> Extracted records:
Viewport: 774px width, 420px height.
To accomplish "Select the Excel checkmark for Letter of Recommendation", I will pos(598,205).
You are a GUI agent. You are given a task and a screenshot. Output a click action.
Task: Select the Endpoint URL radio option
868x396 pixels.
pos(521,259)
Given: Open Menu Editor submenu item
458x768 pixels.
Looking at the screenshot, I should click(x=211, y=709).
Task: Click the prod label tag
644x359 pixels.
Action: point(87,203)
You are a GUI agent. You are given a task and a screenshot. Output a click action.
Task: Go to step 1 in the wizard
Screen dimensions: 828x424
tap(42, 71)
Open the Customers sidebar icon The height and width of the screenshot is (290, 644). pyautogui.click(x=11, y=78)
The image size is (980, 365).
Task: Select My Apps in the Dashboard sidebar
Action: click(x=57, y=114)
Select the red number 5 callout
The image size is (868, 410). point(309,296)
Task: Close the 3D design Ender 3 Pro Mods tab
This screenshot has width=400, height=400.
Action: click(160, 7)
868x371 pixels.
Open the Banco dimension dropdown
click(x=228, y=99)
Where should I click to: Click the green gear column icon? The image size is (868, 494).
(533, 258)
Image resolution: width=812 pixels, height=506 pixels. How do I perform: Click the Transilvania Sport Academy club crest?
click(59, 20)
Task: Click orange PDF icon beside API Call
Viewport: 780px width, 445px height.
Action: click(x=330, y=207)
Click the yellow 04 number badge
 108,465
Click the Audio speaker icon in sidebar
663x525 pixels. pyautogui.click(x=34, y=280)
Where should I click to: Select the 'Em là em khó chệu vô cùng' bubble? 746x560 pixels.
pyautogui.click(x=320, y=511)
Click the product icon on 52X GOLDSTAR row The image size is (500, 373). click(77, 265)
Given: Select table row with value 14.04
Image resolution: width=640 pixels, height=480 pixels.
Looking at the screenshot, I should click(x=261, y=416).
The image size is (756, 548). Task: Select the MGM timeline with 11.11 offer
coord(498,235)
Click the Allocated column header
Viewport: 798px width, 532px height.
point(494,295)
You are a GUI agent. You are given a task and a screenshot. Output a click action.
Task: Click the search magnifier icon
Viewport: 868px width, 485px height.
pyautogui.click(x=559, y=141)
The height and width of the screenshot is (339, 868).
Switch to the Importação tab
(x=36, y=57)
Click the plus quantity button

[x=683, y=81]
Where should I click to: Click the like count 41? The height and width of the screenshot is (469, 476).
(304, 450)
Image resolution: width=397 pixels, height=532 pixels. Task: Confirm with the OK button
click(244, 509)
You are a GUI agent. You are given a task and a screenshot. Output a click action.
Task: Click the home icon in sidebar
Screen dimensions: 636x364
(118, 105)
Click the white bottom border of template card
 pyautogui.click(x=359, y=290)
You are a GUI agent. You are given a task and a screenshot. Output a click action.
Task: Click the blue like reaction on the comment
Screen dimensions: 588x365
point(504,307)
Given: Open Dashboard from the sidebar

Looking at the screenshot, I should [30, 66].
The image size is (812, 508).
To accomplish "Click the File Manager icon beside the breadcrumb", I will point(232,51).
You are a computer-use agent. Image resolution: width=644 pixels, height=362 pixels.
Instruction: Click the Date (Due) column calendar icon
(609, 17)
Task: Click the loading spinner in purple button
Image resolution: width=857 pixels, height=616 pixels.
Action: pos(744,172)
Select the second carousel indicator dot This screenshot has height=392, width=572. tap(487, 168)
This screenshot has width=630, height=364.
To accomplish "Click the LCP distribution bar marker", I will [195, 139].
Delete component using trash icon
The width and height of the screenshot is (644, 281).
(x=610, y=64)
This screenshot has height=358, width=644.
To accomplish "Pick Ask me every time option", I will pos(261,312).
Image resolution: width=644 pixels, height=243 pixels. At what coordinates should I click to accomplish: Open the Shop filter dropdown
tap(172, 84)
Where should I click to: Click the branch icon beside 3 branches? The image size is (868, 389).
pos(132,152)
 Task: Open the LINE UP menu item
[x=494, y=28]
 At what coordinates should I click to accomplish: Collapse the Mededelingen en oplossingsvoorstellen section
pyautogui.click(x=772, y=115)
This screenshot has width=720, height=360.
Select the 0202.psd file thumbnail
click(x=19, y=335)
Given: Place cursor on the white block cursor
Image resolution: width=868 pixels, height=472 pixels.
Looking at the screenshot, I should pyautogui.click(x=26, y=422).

> Action item: Transcribe the material exactly, stopping after the "Given: Open Menu Editor submenu item" line.

> Answer section:
Viewport: 774px width, 420px height.
To accomplish "Select the Excel checkmark for Letter of Recommendation", I will pos(598,205).
You are a GUI agent. You are given a task and a screenshot. Output a click action.
Task: Select the Endpoint URL radio option
868x396 pixels.
pos(521,259)
Given: Open Menu Editor submenu item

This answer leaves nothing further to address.